Azazil’e bakıp ‘Bizi Kötüden Koru’ demek…

2013 yapımı ‘Sembunyi: Amukan Azazil’ isimli, konusunu Japon işgalinden kurtulmuş gizli bir Malay köyünde uyanan kadına odaklanarak işleyen Güneydoğu Asya filmiyle beyazperdeye taşınan Azazil, bir yıl arayla bu kez Türk filminin baş teması halinde çıktı karşımıza.

Anibal Güleroğlu Yazar guleranibal@yahoo.com

Ateistleri, şeytanla kıyaslayıp nam sürdürmeyi iş edinenlerin Ortaçağ zihniyetiyle yaşayanlar tarafından itibar gördüğü günümüzde, türlü hinliklerle şeytana pabucunu ters giydirenler baş tacı edilirken, sinemadaki tersi dönmüş ‘şeytan-cin’ tutkusu da coşmuş durumda. 70’lerde büyük yankı uyandıran ve dünyada ortalığı karıştıran ‘The Exorcist’ filminden bu yana dinmek bilmeyen bu tutku sayesinde yerlisinden yabancısına üç harflilerin marifetlerine, çöllerden ABD’ye ulaşan şeytanların çıkartılma ayinlerine beyazperdede sıkça rastlamak mümkün.

İnsanların soyut kavramların somutlaşmasından korkmalarından mıdır, yoksa kendilerinde korku yaratan bilinmezliklere duydukları meraktan mıdır, ya da insani şeytanlığın-cinliğin tetikleyici kaynağına inme tutkusu mudur bilinmez, bu türdeki yapımların iyi işlendikleri takdirde seyirci bulmakta hiç zorlanmadıkları da bir gerçek.

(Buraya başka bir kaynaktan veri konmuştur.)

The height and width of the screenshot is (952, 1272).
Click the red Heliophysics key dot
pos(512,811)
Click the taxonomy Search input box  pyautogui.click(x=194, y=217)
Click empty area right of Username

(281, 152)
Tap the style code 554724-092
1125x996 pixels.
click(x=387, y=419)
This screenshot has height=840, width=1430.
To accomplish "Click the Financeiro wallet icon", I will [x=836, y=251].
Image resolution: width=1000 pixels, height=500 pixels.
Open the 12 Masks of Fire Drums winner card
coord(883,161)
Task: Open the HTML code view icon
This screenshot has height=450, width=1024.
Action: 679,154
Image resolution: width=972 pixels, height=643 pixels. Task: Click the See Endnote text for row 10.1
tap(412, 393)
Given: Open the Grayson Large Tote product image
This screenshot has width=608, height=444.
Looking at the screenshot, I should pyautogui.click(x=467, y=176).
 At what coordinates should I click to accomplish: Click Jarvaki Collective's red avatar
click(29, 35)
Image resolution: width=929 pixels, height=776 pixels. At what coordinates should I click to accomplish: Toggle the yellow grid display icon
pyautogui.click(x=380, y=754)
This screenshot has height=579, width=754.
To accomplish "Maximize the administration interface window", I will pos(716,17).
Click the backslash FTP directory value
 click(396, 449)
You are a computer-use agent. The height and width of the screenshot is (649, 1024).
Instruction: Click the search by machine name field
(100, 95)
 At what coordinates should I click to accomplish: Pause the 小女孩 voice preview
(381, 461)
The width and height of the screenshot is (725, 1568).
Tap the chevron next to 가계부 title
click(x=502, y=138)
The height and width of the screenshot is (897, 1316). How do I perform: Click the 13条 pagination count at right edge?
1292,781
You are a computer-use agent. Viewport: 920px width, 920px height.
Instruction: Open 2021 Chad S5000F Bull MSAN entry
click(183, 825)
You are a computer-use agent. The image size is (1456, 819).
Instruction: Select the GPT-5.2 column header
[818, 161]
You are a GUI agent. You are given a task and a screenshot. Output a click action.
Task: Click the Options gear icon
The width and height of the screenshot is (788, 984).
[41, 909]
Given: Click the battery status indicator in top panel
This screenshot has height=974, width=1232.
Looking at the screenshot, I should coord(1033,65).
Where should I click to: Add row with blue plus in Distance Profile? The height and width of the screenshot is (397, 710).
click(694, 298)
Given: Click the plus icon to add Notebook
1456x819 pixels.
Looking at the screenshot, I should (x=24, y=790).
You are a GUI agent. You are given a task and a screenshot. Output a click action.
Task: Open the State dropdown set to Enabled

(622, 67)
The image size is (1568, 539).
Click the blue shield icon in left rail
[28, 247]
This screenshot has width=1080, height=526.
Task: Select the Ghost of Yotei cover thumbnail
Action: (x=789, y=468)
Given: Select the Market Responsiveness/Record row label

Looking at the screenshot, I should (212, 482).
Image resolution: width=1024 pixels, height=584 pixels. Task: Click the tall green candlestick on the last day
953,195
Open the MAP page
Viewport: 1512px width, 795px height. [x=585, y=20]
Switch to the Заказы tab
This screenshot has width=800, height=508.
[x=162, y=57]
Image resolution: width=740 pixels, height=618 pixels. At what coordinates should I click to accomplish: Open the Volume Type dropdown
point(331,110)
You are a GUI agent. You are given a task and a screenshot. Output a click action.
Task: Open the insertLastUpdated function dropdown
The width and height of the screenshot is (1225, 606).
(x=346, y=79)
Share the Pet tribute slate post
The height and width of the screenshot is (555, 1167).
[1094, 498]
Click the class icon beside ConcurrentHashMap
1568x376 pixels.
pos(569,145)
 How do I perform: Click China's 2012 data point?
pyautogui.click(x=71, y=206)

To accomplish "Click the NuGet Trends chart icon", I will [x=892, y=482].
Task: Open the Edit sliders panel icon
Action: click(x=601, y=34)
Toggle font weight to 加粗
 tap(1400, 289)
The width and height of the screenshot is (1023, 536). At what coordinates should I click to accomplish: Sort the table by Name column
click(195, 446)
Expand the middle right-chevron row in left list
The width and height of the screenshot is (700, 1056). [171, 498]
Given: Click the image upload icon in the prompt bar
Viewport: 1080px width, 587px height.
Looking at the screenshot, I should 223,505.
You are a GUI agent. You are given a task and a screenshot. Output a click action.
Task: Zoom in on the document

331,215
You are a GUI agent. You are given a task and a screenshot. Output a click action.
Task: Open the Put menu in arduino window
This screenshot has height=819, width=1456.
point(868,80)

Yapımcıların da canına minnet.

Hani bolluk o derece ki, cin ve şeytan çıkartma ayinlerini izleye izleye neredeyse bizler de bu işin inceliklerini kavrayıp birer ‘çıkartıcı’ uzman olacağız ve ortalıktaki şeytanlıkları toptan temizleyeceğiz… Diyeceğim ama gerçek yaşamdakilerle başa çıkmak, filmlerde bir iki kutsal sözcüğe tav olup böğürtülerle isimlerini söyleyen ondan sonra da etraftaki lambaları patlatıp, boyunlarını arkaya yatırıp çırpınmanın ardından da girdikleri bedenden kuzu kuzu çekip giden şeytanlarla uğraşmak kadar kolay değil!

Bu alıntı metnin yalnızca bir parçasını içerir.